On 2020-04-23 07:57, Marcin Owsiany wrote:
TL;DR: My laptop starts ~20x slower than normal. Booting Debian hangs
before the kernel starts. Windows 10 boots slow, but then works fine.
Hardware problem?

More details:

I bought a Lenovo IdeaPad Flex 5 in April 2019. It came with Windows 10, I
installed Debian buster on it (dual-boot with GRUB 2). Worked flawlessly
(with secure boot!) for ~8 months.

In January 2020 after some reboot for the first time it started slow, and
hung while booting Debian. Windows boots slow too, but once it's up it
works just fine. BIOS SETUP UI is also very slow.

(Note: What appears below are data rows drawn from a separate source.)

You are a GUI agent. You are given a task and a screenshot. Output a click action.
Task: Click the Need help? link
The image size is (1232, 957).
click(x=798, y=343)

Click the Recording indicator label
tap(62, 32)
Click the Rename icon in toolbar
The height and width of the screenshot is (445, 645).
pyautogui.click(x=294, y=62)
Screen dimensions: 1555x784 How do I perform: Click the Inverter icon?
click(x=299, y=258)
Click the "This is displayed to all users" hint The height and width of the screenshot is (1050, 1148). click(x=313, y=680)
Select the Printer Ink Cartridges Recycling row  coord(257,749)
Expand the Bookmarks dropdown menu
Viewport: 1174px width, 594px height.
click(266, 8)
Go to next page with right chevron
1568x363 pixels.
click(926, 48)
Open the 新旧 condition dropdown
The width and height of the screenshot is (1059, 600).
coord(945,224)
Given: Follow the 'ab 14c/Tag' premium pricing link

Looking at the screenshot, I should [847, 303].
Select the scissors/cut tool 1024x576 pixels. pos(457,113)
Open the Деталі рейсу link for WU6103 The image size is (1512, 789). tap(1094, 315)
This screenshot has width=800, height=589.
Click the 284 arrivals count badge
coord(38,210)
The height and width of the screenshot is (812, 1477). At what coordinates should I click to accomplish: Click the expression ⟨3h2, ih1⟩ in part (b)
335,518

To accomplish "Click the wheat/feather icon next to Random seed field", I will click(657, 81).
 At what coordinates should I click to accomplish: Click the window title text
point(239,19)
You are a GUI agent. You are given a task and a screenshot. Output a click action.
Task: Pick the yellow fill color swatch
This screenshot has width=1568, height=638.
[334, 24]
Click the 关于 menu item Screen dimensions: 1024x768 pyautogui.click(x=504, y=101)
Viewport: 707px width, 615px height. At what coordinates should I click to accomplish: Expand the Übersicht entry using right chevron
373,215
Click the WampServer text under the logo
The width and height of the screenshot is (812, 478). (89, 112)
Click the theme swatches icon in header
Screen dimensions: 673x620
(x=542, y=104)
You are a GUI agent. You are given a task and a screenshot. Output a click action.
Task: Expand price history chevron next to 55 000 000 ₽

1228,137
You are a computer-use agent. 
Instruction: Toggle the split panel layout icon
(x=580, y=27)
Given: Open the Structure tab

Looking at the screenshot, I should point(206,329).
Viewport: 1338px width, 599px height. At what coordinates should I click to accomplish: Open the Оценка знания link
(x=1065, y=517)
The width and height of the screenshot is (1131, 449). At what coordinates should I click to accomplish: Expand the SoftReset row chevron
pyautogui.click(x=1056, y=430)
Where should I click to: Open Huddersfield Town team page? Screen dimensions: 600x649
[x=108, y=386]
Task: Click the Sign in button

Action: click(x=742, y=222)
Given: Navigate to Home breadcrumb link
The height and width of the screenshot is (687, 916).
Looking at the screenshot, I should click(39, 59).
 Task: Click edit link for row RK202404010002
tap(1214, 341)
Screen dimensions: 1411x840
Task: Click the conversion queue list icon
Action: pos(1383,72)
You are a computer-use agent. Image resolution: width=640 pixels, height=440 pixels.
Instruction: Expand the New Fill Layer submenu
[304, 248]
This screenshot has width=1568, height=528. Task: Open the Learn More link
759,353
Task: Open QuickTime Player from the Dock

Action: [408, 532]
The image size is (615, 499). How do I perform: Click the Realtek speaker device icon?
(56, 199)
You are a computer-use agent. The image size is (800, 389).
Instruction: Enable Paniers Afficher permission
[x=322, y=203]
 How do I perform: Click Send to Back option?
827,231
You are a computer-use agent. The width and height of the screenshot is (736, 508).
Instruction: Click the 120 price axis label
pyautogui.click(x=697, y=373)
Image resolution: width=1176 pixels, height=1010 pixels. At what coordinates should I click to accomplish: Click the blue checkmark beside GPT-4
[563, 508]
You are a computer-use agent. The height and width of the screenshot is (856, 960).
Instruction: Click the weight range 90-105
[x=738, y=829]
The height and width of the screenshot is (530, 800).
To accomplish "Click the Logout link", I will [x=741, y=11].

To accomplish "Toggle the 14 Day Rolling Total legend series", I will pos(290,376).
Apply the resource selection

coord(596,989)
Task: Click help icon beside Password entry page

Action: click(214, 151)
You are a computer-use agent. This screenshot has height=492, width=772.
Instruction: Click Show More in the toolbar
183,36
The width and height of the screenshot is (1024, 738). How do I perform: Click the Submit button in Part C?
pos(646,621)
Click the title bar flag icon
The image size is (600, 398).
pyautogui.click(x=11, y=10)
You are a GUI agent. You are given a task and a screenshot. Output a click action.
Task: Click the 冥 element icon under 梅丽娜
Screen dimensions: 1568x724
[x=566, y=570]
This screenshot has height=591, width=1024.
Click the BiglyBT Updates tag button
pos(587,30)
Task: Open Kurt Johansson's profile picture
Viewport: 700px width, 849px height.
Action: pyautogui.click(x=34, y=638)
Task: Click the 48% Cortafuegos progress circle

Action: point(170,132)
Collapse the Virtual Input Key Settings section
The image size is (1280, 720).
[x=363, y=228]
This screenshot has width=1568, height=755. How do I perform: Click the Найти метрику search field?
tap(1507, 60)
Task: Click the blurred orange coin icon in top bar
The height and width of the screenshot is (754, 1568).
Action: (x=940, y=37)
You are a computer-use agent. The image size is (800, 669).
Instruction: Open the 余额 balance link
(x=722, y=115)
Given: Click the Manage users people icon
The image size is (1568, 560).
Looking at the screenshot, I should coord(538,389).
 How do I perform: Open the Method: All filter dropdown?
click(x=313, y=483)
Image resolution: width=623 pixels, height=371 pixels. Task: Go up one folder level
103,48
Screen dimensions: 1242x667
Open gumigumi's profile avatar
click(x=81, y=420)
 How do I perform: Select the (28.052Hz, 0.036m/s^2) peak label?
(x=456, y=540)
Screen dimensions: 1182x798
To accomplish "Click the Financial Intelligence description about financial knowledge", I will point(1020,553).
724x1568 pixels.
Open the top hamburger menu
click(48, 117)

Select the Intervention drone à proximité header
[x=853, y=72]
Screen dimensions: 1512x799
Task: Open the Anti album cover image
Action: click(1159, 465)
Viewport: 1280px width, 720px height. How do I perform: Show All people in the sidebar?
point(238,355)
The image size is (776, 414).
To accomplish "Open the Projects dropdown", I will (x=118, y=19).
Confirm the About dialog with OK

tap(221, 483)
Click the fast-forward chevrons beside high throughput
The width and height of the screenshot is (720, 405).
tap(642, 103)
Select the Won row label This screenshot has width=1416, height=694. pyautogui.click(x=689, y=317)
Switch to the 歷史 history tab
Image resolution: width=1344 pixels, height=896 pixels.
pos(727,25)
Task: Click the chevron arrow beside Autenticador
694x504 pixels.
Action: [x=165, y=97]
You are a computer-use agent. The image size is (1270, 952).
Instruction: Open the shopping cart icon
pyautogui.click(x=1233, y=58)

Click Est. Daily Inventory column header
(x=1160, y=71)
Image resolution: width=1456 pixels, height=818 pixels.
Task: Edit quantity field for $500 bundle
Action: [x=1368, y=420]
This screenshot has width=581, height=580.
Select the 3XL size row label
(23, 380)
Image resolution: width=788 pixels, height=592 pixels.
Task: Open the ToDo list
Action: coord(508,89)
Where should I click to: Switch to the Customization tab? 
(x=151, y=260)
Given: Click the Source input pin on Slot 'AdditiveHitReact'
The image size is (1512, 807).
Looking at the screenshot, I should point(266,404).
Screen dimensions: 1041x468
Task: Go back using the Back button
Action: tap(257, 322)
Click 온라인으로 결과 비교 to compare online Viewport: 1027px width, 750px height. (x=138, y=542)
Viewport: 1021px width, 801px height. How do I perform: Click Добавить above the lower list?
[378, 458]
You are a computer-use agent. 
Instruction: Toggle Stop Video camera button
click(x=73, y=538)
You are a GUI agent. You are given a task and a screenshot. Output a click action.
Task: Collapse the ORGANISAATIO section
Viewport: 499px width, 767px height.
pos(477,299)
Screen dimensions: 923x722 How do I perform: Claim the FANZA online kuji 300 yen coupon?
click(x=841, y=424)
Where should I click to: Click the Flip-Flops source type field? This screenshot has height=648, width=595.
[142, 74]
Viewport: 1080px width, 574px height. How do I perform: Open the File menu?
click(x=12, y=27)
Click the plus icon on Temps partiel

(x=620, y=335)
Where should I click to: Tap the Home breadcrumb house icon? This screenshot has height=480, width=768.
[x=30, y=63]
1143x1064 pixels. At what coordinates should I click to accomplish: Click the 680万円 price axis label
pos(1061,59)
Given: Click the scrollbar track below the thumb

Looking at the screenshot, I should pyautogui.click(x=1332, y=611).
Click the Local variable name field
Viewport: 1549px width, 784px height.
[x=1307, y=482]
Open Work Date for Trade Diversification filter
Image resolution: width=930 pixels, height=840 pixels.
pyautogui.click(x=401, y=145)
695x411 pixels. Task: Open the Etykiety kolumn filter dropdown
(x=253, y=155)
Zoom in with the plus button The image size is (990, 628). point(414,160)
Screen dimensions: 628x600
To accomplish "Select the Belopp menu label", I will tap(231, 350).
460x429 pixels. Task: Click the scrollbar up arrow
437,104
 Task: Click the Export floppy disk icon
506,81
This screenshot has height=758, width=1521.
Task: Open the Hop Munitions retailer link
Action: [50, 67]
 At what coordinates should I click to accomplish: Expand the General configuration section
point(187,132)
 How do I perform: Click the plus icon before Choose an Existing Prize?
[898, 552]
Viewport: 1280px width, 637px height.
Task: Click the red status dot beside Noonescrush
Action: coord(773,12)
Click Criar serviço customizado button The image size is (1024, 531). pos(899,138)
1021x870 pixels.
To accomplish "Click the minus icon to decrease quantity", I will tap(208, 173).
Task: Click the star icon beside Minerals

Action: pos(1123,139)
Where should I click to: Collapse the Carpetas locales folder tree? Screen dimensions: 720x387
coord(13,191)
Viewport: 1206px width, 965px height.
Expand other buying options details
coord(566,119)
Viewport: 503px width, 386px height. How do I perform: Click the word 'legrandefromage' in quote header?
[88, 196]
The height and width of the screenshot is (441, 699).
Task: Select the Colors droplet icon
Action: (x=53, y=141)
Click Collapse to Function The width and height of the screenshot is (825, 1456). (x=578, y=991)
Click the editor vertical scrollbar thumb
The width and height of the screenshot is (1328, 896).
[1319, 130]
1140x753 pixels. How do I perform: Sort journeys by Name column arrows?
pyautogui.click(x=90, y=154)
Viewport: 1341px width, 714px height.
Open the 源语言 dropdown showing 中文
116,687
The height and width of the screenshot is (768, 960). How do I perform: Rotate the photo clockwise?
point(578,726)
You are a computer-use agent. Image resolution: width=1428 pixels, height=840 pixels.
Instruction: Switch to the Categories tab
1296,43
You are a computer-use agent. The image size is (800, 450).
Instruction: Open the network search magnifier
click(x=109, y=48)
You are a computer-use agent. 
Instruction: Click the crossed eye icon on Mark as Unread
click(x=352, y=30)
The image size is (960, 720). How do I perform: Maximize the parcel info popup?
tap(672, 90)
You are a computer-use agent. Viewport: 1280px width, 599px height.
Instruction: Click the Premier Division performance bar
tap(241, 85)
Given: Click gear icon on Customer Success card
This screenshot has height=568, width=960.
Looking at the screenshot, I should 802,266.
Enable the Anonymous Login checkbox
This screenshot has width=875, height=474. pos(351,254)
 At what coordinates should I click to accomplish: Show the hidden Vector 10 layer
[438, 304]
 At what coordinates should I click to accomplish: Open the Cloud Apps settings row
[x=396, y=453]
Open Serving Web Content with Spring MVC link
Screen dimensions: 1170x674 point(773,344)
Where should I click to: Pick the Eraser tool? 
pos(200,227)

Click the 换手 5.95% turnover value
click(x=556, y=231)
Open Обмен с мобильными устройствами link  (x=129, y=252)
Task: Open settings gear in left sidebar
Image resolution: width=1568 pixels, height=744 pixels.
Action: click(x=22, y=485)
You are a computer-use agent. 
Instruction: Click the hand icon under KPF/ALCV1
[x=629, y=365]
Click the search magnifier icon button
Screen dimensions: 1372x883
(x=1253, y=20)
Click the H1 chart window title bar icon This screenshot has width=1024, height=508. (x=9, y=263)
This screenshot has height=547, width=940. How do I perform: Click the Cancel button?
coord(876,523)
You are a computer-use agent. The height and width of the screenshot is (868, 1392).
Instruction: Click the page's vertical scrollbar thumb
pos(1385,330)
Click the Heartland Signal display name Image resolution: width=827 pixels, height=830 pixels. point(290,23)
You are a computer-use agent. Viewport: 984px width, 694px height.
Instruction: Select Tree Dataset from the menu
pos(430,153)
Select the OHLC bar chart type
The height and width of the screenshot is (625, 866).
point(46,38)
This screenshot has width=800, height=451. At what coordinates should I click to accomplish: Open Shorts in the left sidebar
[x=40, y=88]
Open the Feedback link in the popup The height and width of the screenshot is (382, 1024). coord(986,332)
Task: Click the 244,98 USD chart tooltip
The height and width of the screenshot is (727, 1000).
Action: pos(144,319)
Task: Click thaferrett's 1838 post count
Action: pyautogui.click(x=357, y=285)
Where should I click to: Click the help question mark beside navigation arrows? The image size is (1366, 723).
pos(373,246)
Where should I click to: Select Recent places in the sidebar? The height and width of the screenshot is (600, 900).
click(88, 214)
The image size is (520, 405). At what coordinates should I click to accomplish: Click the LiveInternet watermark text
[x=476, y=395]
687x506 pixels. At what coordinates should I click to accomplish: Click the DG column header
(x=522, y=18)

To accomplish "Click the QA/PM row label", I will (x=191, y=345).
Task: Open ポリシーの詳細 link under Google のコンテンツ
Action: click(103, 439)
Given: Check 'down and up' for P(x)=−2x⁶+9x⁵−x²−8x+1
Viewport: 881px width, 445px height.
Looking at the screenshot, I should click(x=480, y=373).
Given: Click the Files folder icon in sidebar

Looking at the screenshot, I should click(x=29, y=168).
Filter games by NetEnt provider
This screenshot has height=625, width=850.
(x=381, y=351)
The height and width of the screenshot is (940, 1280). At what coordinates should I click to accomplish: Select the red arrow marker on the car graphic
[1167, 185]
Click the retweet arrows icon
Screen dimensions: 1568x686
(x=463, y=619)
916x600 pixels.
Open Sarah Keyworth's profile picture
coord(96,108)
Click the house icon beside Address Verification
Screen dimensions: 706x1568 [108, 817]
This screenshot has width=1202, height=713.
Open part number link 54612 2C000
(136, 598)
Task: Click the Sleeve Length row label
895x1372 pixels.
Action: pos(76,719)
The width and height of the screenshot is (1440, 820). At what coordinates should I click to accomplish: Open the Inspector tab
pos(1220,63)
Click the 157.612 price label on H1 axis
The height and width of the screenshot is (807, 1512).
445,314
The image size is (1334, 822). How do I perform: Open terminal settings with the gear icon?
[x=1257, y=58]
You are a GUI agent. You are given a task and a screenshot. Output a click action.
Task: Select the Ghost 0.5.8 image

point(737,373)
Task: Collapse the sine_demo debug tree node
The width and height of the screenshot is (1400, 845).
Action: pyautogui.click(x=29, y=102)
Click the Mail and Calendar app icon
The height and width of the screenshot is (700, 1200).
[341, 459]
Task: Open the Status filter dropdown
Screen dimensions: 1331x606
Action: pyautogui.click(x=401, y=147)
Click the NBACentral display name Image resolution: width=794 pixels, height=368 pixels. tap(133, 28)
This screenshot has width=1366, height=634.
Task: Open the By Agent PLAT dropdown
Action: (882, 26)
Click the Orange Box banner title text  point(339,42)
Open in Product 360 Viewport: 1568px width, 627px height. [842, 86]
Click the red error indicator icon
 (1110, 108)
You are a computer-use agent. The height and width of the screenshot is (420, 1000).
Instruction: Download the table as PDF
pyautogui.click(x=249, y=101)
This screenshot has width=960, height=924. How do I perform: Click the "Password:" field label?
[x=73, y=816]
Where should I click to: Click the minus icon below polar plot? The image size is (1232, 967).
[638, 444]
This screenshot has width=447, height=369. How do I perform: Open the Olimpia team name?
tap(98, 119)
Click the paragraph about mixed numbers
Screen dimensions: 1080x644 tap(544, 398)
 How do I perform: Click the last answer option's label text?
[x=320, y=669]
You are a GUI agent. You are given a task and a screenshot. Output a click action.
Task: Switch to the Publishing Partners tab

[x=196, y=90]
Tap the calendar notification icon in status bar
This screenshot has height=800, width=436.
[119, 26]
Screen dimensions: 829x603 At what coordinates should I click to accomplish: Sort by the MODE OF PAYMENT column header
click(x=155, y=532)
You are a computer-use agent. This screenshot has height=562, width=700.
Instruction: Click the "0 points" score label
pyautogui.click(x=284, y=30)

Since it might not be obvious what I mean, here is a recording, with
detailed timeline in video description:
https://youtu.be/HCgO9UblqtI

After a few reboots it came back to normal. Then this effect came and went
a few times, and now it's here for good. I cannot boot Debian at all. I
tried leaving it booting overnight once and it didn't show any progress.
Windows still works OK. Updating BIOS to the most recent version did not
help.

I asked on the Polish Lenovo support forum
<https://forums.lenovo.com/t5/Laptopy-IdeaPad/Flex-5-drastyczne-spowolnienie-bootowania/m-p/5010338?page=1#5037024>,
the response was that "this model does not support dual boot (sic!), they
have had no similar reports in the past, and installing Linux on it might
have caused the problem". I'm shocked.

Initially I thought this might have something to do with Windows updates,
because on the first occasion it seems to have disappeared after Windows
completed its scheduled update. But now I think it was just a red herring.

In my almost 30-year experience I have not encountered a problem which does
not go away after a cold reboot, but does go away after Windows starts :-O

My only theories now are:
- a hardware problem (but why does it go away once Windows boots?)
- a botched CPU microcode update (but I suppose there are checksums which
would prevent it from happening, so not likely).

Any thoughts?

Test you memory using BIOS/UEFI, memtest86+, or whatever.


Test your HDD/SSD using the manufacturer diagnostic. (I prefer bootable editions, when available).


I find it very useful to have a USB 3.0 flash drive with Debian installed on it. Get a good USB 3.0 flash drive, 16 GB or larger, and try installing Debian onto it. Make sure the installer sees the target drive as /dev/sda.